(Records excerpted from a collection)
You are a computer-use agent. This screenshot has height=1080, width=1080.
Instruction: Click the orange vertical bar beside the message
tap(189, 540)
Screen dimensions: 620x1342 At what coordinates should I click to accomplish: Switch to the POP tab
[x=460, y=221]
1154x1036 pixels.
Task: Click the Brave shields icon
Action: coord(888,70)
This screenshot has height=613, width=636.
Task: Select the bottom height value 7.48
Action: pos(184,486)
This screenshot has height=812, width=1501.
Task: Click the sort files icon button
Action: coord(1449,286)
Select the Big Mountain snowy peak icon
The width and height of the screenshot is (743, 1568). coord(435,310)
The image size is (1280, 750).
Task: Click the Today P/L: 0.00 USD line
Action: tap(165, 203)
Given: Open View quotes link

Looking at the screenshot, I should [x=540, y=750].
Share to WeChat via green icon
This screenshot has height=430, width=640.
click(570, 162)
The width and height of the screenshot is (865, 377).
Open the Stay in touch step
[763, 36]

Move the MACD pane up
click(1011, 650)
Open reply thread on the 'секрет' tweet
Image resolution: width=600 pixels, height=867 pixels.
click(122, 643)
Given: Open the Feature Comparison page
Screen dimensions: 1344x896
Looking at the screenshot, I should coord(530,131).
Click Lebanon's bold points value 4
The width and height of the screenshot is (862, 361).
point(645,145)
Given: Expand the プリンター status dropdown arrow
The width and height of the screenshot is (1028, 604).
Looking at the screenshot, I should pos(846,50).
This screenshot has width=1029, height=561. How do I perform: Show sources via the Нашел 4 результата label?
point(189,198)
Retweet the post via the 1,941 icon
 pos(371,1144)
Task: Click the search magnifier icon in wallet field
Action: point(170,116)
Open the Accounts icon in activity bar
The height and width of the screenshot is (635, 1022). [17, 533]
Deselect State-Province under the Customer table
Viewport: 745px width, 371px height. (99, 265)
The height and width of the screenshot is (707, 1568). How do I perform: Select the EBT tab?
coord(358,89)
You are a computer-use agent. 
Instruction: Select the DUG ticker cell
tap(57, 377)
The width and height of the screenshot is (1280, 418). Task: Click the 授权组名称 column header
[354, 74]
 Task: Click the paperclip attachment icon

[Task objective] In the records above, which lines hold the string "computer"? Copy each one.

[Answer section]
You are a computer-use agent. This screenshot has height=1080, width=1080.
You are a computer-use agent. 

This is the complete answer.